The prosecutor told the court she was gone for 51 minutes.

"By the time the accused came wandering back from McDonald's through Myer and stumbled across her child with the ambulance officer, that was a period of 51 minutes, so she was away from the child for 51 minutes," he said.

She asked paramedics "Am I in trouble?" Image via Seven News.

Defence lawyer Adam Gaite told the court the key dispute was whether she had intentionally left her child in the car.

He said that his client genuinely forgot,  that her son "slipped her mind."

“You might immediately be wondering how could a mother do that? How could a mother simply forget her son was in the car (on a day) in excess of 40C?

“Well the term forget or forgot means all sort of things.

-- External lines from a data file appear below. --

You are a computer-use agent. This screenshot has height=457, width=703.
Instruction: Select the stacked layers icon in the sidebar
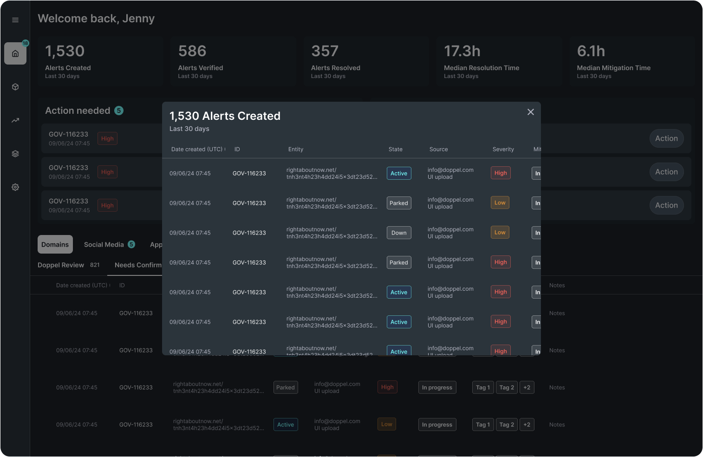(15, 154)
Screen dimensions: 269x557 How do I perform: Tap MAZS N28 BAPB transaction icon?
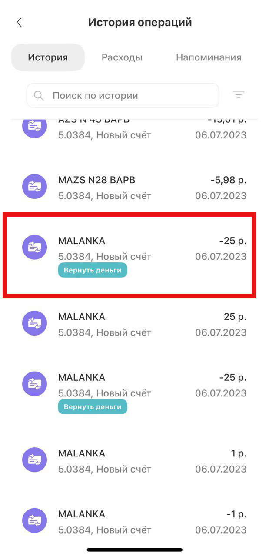point(34,186)
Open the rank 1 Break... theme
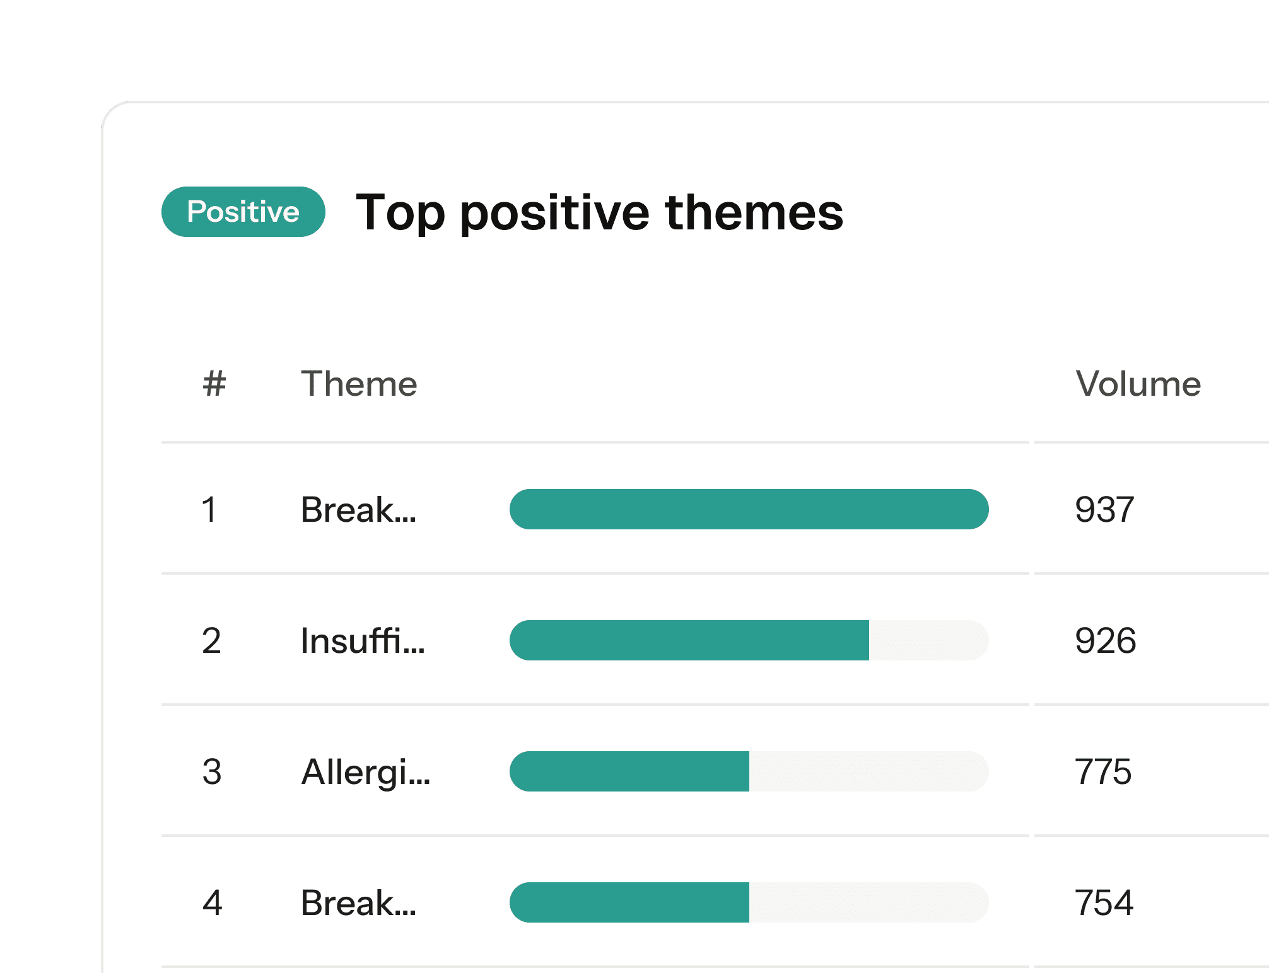 tap(359, 509)
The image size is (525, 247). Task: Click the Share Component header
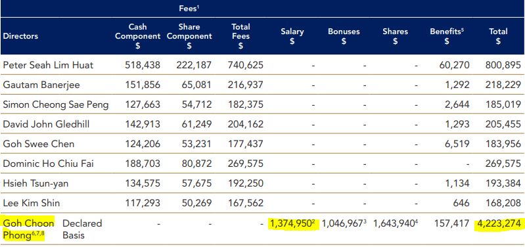point(189,36)
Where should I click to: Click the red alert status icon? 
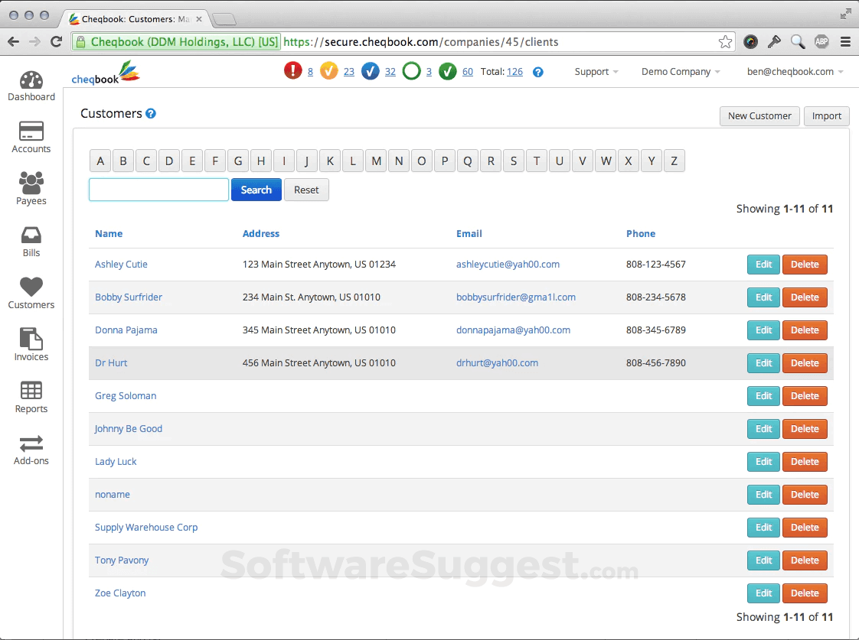[295, 70]
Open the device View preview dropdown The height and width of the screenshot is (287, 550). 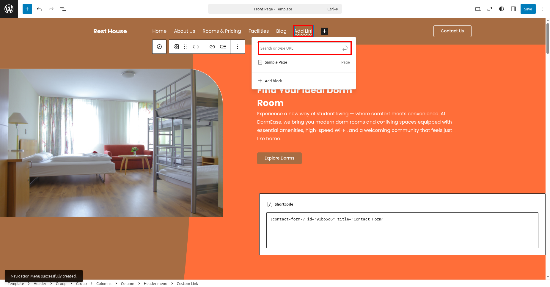click(x=478, y=9)
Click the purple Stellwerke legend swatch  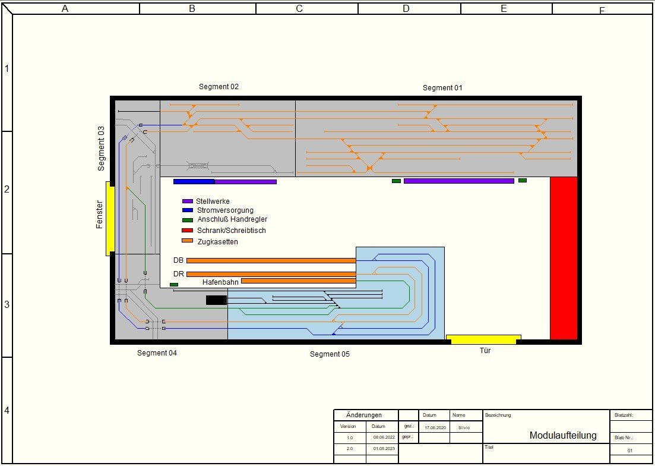tap(187, 201)
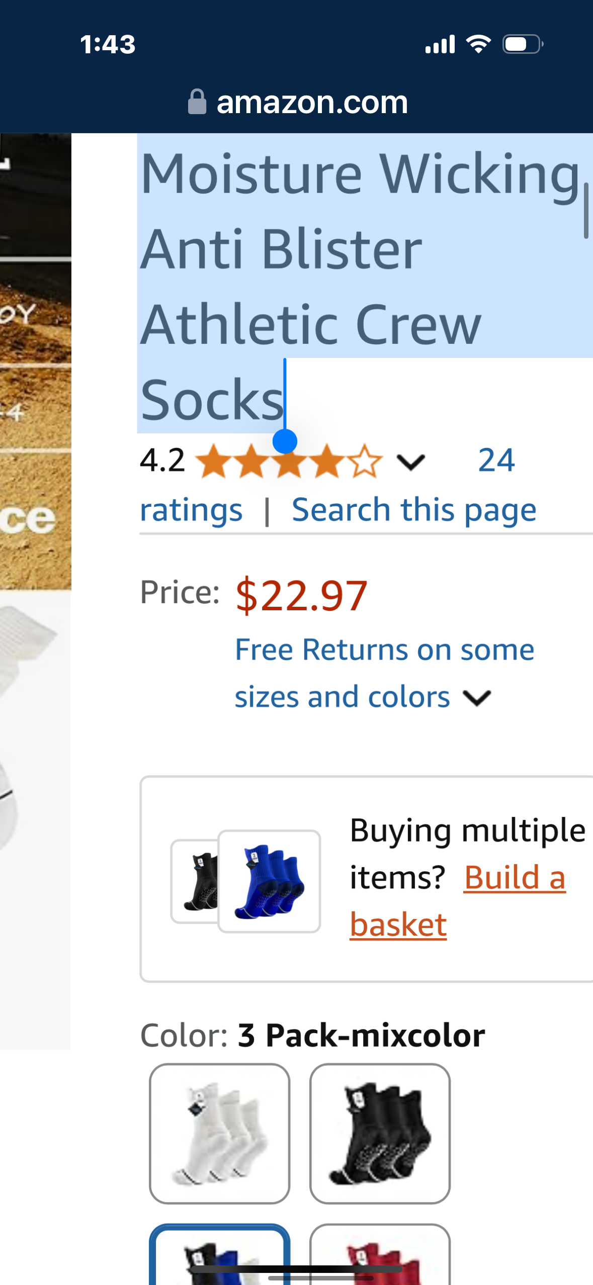This screenshot has width=593, height=1285.
Task: Tap the blue text selection handle
Action: tap(285, 441)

What I 
 will be seeking to show is that she genuinely had this moment of inadvertence and you will hear why.

“Now this was a monumental case of inadvertence but it doesn’t place her, in my respectful submission, in the category of a criminal, which is what the prosecution are presenting.”

Her lawyer said that his client genuinely forgot that he "slipped her mind." Image via Seven News.

More than 200 children have died worldwide over the past 15 years  after being left behind in cars in what is termed "forgotten baby syndrome"

In 2009 a Pulitzer Prize-winning article in The Washington Post examined cases of what it called “fatal distraction”, in which an “otherwise loving and attentive parent” can forget a child is in the car.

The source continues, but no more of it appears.